## Task inputs
>>

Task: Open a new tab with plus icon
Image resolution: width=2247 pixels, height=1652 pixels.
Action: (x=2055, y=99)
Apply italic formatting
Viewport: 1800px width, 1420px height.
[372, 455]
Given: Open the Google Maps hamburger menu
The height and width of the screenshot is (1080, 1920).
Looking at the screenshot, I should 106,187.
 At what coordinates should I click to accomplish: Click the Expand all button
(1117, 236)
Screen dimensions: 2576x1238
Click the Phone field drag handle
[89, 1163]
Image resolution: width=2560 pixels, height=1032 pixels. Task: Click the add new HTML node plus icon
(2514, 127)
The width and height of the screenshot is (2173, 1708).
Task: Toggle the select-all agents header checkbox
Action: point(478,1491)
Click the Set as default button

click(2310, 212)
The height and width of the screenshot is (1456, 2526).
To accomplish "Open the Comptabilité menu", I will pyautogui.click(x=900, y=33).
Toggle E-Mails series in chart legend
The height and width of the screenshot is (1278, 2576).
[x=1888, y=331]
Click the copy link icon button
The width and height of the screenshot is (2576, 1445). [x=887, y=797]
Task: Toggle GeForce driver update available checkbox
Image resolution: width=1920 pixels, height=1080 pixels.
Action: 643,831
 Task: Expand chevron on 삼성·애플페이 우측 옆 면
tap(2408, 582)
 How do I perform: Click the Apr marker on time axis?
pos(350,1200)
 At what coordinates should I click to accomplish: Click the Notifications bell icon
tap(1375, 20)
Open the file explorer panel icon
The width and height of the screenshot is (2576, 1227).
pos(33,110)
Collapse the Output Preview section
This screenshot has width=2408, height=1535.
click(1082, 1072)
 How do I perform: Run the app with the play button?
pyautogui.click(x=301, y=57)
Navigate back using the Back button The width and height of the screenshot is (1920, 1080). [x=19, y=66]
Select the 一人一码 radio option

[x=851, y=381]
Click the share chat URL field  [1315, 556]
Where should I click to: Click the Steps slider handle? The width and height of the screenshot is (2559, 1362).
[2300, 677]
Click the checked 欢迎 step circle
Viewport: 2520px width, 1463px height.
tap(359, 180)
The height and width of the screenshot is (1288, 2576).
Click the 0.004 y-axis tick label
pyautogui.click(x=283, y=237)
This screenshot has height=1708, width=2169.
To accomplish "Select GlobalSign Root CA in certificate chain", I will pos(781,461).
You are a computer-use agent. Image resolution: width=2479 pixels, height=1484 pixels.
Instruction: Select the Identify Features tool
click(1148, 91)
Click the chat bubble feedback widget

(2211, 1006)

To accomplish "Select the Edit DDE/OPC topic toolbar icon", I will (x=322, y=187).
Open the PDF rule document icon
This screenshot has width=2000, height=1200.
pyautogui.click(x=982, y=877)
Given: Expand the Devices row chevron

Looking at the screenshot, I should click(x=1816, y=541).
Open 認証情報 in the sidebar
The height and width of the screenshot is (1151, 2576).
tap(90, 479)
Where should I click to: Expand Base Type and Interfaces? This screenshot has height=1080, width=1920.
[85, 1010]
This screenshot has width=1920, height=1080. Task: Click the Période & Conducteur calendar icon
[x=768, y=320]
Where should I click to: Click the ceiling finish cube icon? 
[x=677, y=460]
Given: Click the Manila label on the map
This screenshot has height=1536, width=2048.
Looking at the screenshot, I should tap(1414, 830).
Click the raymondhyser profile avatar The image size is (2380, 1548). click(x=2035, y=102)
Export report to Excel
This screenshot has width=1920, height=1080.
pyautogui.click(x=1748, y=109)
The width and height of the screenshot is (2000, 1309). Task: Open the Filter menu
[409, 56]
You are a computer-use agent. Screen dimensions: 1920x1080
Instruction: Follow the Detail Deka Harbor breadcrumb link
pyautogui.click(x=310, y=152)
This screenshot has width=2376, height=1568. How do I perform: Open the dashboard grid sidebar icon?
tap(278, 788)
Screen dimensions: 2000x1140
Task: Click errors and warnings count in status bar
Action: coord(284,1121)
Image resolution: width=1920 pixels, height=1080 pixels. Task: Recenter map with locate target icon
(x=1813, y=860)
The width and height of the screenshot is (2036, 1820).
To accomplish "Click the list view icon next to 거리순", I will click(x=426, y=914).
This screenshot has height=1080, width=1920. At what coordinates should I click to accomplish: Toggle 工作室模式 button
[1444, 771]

<<

## Exercise brief
Within the records above, how many lines include the word "computer"? Only the number is wanted.

## Answer section
2